Pick up the article below about Norman McIntosh's retirement from the Virginia National Guard, and continue it from its last sentence.

Source passage START

Norman McIntosh doesn't fish. He doesn't play golf. In retirement, there's only one thing he really wants to do: Keep flying.

The longest-serving aviator in the Virginia National Guard, Chief Warrant Officer McIntosh retires today after nearly 42 years of military service.

He stretched it out as long as he could. Today is the day he turns 62 years and 2 months - the Guard's mandatory retirement age.

A Portsmouth native and Cradock High School graduate, McIntosh joined the Virginia Guard in 1971 after a year-long tour as an Army helicopter pilot in Vietnam. As far as he knows, he is the oldest Army aviator still flying.

Like most Guardsmen, he has a day job in addition to his duties as a weekend warrior. An accounting officer at Norfolk Naval Shipyard, he plans to retire from his desk job next year.

"I'll miss this more than that," he said Tuesday after completing his last Guard flight in a Sikorsky UH-60 Black Hawk helicopter. "This helps you retain your sanity."

Now he hopes to sign up for the Virginia Defense Force, a volunteer auxiliary to the Guard, which has an aviation battalion. That would buy him a few more years, he said: "They kick you out at age 75."

McIntosh's last Guard flight was a victory lap, his passengers a coterie of reporters and photographers. Under a brilliant blue sky, he flew the Black Hawk along the James River's meandering course to Williamsburg, then back to the Guard's aviation facility next to Richmond International Airport, where he set it down gently on the tarmac.

He sat in the cockpit a few minutes to get a grip on his emotions, his short-cropped gray hair a stark contrast to the olive drab chopper. Then he briskly jumped down to a dousing of champagne by fellow Guardsmen.

As was usual over the course of his 5,600 hours in the air, the flight was flawless.

"He taught me enough to take me through two wars safely - no accidents, no incidents," said Col. Rob McMillan, the Virginia Army National Guard's chief of staff, who presided at McIntosh's retirement ceremony.

Among his other Guard duties, he has been an instructor pilot.

The son of a merchant seaman, McIntosh started flying at 16.

He flew 1,334 combat hours in Vietnam, ferrying troops and providing them air cover. He was awarded the Distinguished Flying Cross.

Source passage END
Information shown START

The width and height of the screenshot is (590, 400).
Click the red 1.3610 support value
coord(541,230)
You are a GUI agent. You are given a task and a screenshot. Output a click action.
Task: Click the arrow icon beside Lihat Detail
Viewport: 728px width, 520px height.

Information shown END

» Written answer:
As a Guardsman he helped establish a medical evacuation detachment, and then deployed with it during the Persian Gulf War in 1990-91.

He participated in the Guard's rescue and relief efforts during a series of natural disasters, including floods in western Virginia in 1976, 1985 and 1995 and Hurricanes Dennis and Floyd in 1999.

Someone asked him, What were his most memorable moments?

That's easy, he replied: The births of his four children.

That was vintage Norm, said his wife, Kathy, whom he met as a student at Old Dominion University. Aviation and the Guard formed a huge thread in the tapestry of their life, but nothing came ahead of his kids.

One of his two sons, also named Norm, played football at Nansemond-Suffolk Academy. His dad attended the games diligently, but his Guard hurricane relief duties in 1999 caused him to miss a few.

One day that season, young Norm looked up during practice and there was Norm Sr.'s helicopter, taking a quick break from the disaster zone, circling the field, checking things out.

The kids are grown now, which means there's even more time for flying.

His wife knew what she was signing on for when she married him after his Vietnam tour, McIntosh said: "She already knew this was a done deal. I wasn't about to quit flying."

Whenever anybody asks him why, he quotes a line from an old John Wayne movie:

"I don't want to talk about what I used to be able to do."